Kyber Network Stakeholders
Actors within the ecosystem can be categorised into the following:
- Users – These are the actors that will be sending and receiving various digital assets to and from the network. These actors include: individual users, smart contract accounts and merchants.
- Reserve entity(ies) – These actors play a crucial role in the ecosystem, by functioning as a source of liquidity to the platform. Reserve entities can be separated into 3 categories: the Kyber Network’s own reserve, public reserves, and private reserves. The difference between a public and private reserve is that, with public reserves, reserve contributions can be taken from the public, whereas with private reserves, reserve contributions are provided completely by that private entity.
- Reserve contributors – These are the individuals that provide capital to reserve entities, in the form of reserve contributions, to increase their liquidity. By providing reserve contributions, these contributors have the opportunity to have a share in profits from that reserve. Reserve contributors only exist in public reserves that accept contributions from the public to increase liquidity.
- Reserve Manager – This actor maintains their own reserve; they also determine the conversion rates of digital assets that they possess in their reserve, and feed those rates into Kyber Network.
- Kyber Network Operator – This actor is responsible for adding and removing reserve entities, and also listing and delisting pairs of digital assets on the network. In the initial stages, this role will be played by the Kyber team themselves, but later on they will be replaced by a decentralized governance model.
It is also important to note that the platform incentivises reserve entities to enter into the ecosystem as reserve managers will be able to monetize their assets. Because reserve entities serve trade requests from users, they can earn profits from the spread, which can be decided by the reserve manager. Furthermore, Kyber Network does not hold any funds contained in any reserves. These funds are stored in reserve contracts that abide by Kyber Network rules.
These actors within the ecosystem interact with the Kyber Network contract in different ways, as shown below:
Dynamic Reserve Pooling
Kyber Network can assure that there is ample liquidity in its ecosystem by leveraging reserve entities in its network. Kyber Network is configured to allow the entrance of multiple reserves entities. This ensures that there is no monopoly of reserves, which produces more competitive conversion rates for digital assets in the ecosystem. The added benefit of having numerous reserves in the ecosystem is that it allows Kyber Network to support tokens with low trading volume. A reserve manager who chooses to deal in tokens with low trading volume is free to do so.

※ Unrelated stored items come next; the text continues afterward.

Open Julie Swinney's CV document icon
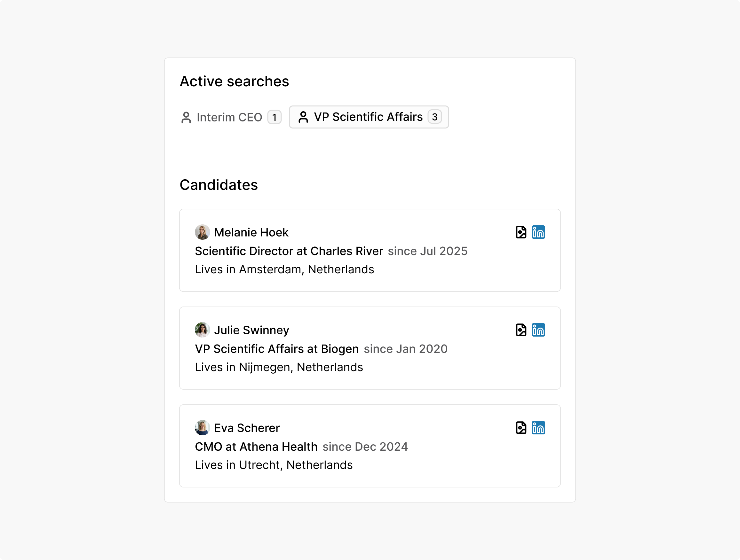 [521, 330]
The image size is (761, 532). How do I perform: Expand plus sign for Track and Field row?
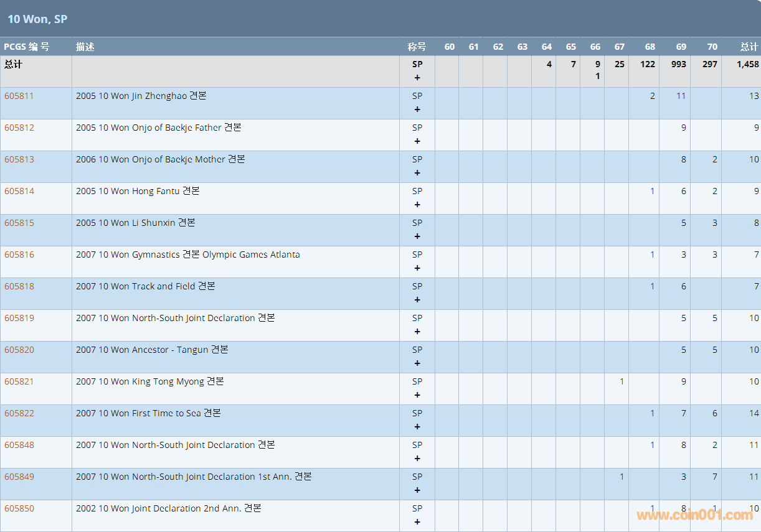(417, 300)
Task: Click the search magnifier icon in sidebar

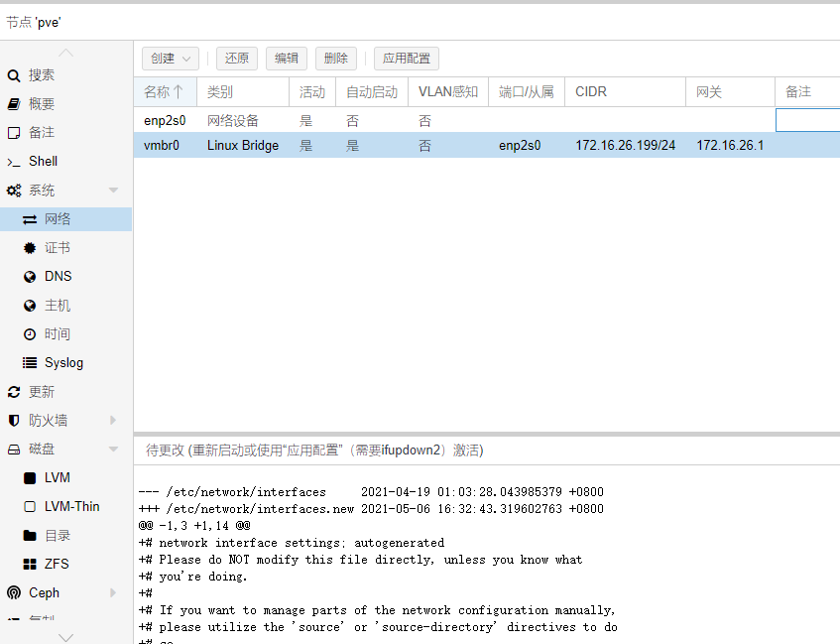Action: [14, 75]
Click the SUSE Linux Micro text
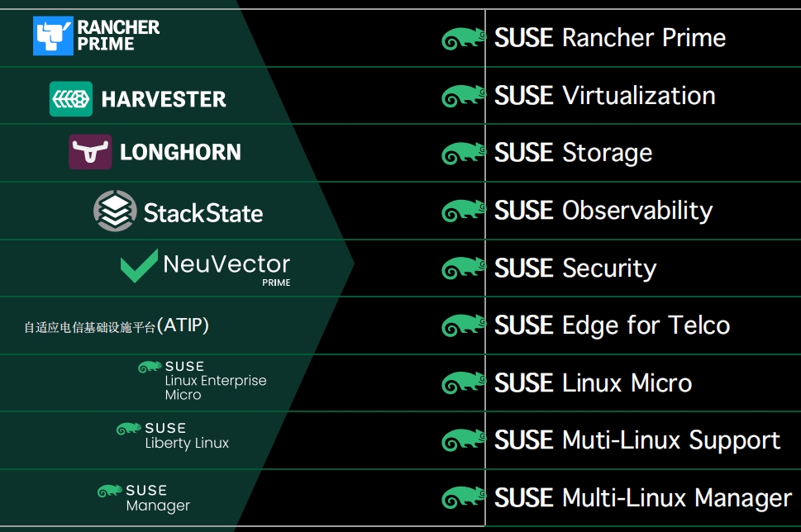The image size is (801, 532). (593, 383)
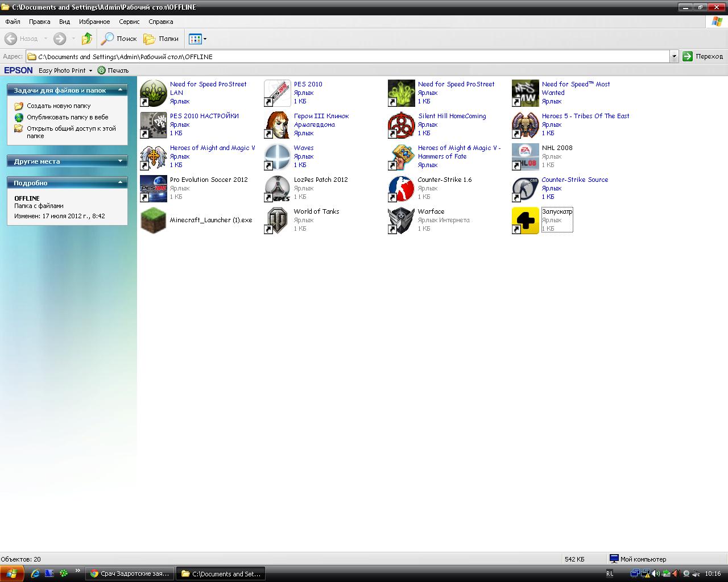The height and width of the screenshot is (582, 728).
Task: Click the Warface shortcut icon
Action: [x=402, y=221]
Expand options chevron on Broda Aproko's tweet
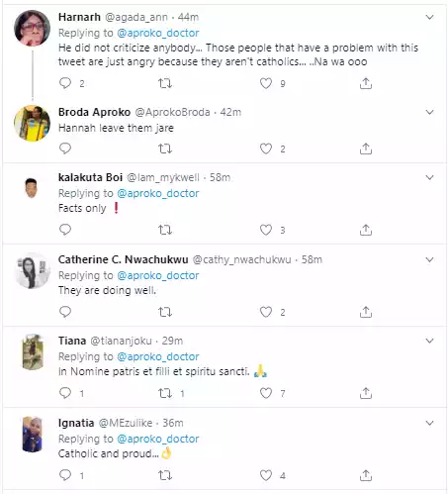 coord(429,112)
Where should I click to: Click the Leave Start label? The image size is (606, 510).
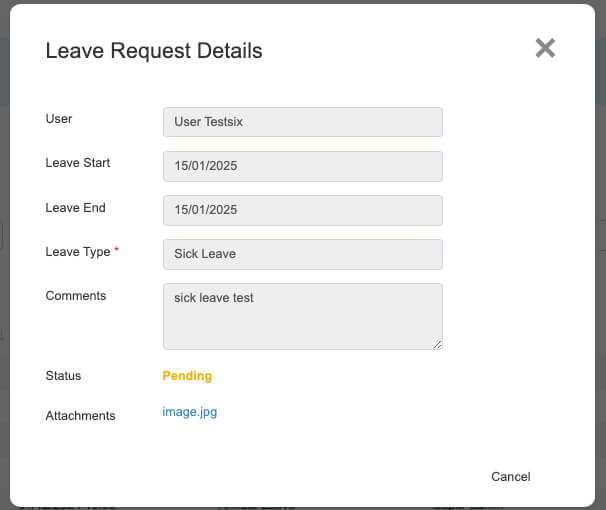[78, 163]
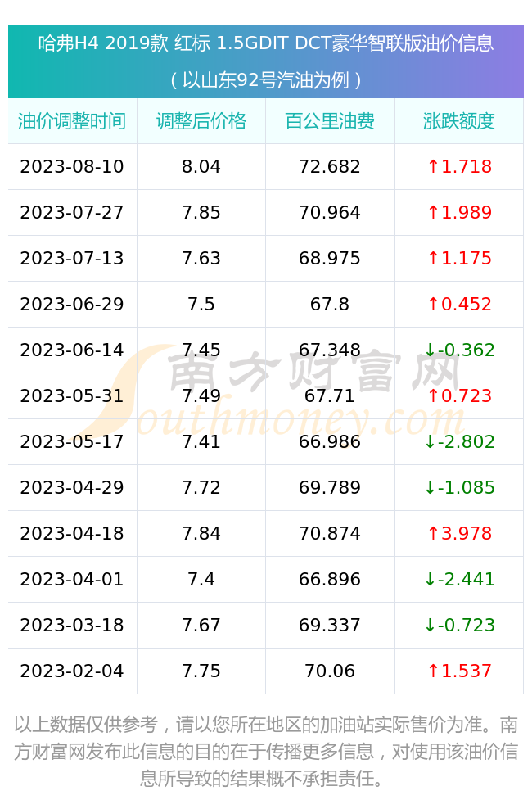Click the disclaimer text below the table
This screenshot has height=800, width=532.
266,752
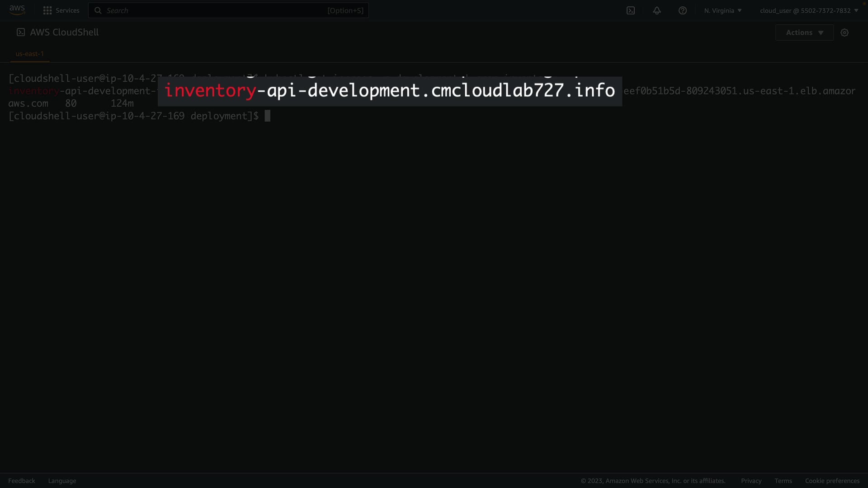Open the notifications bell
This screenshot has height=488, width=868.
(x=657, y=10)
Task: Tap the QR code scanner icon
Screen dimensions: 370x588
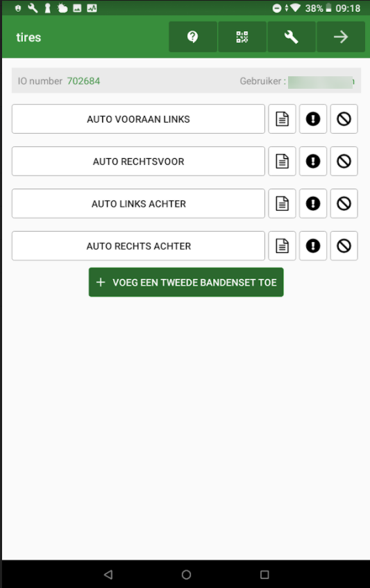Action: 242,37
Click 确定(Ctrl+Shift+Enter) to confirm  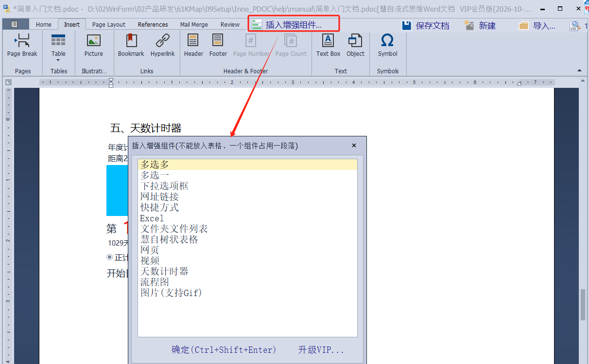click(x=224, y=350)
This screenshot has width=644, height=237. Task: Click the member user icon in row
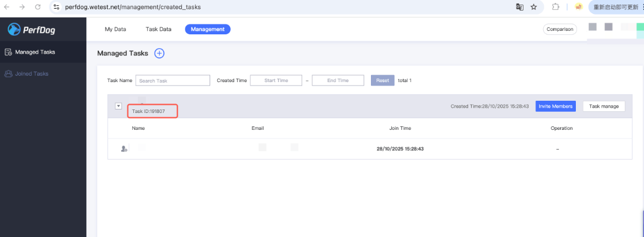coord(124,149)
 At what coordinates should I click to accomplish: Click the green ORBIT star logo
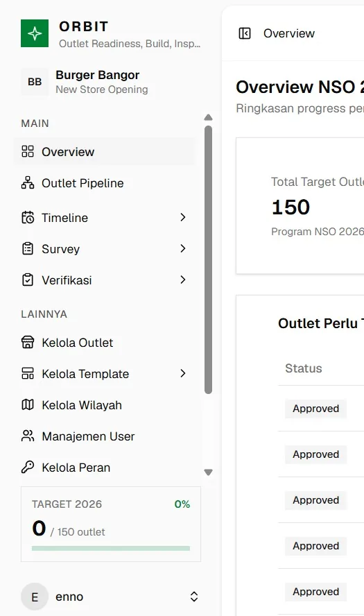tap(35, 33)
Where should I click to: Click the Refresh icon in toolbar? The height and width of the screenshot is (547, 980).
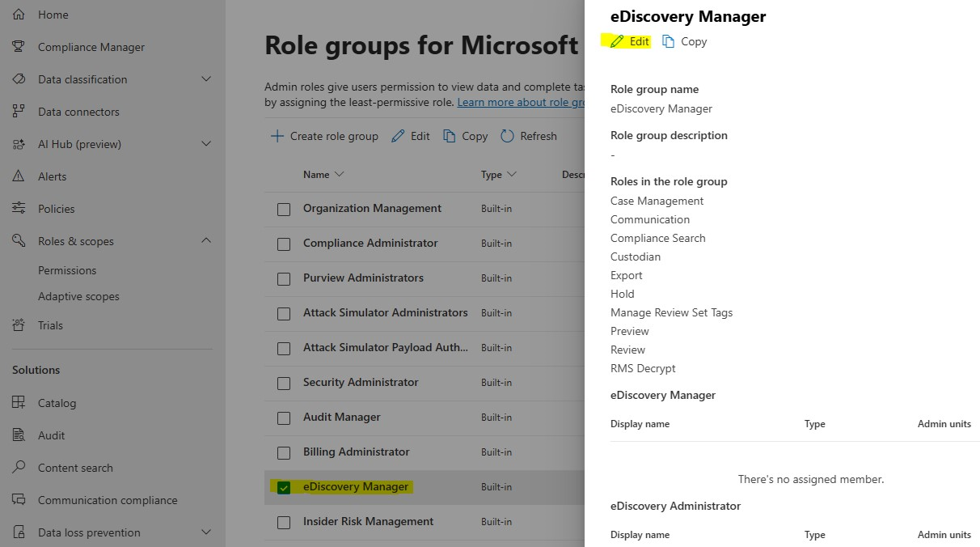click(507, 136)
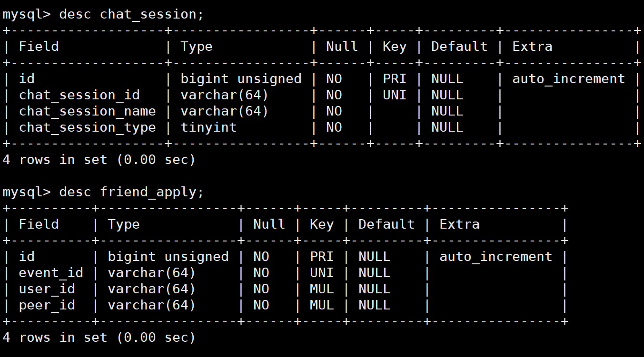This screenshot has height=357, width=644.
Task: Click the tinyint type value
Action: [x=208, y=128]
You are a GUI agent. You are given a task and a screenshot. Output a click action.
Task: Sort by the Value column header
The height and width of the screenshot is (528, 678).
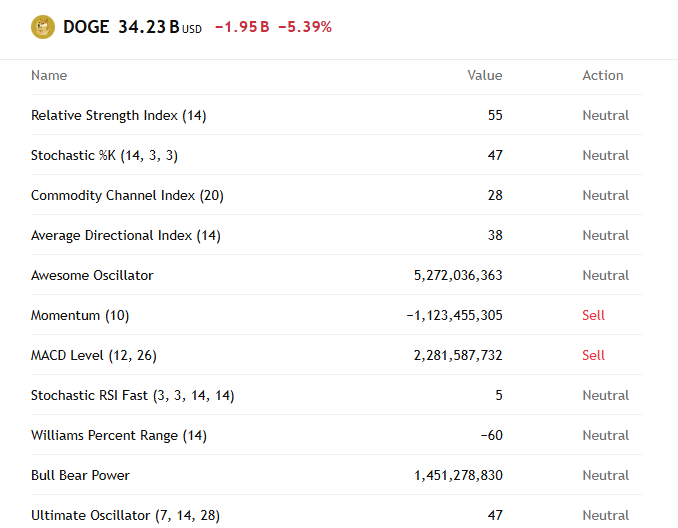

When a trade or conversion request is made, Kyber Network will retrieve conversion rates from all reserves that can process the request. Kyber Network will then choose the most competitive conversion rate and carry out the request.
Kyber Network Crystal (KNC)
KNC tokens are required for reserve entities to participate in the network. These tokens will need to be pre-purchased and stored by these entities. In every trade request that a reserve entity is able to serve, the trade volume will be paid by the reserve to the Kyber Network platform in KNC tokens. This fee represents the reserve entity’s right to able to operate and earn profits from the trading activities in the Kyber Network ecosystem. The collected fee in KNC tokens are used to cover operational expense and supporting partners. Any KNC tokens that remain after these costs have been covered will be burned.
The Future of Kyber Network
Kyber Network is an interesting protocol that is aiming to solve a very important issue that exists in the crypto-space today, centralized digital asset exchanges and hacks. Given the decentralized and trustless nature of digital assets in the space, it is necessary that there be a decentralized and trustless platform upon which individuals can trade these digital assets.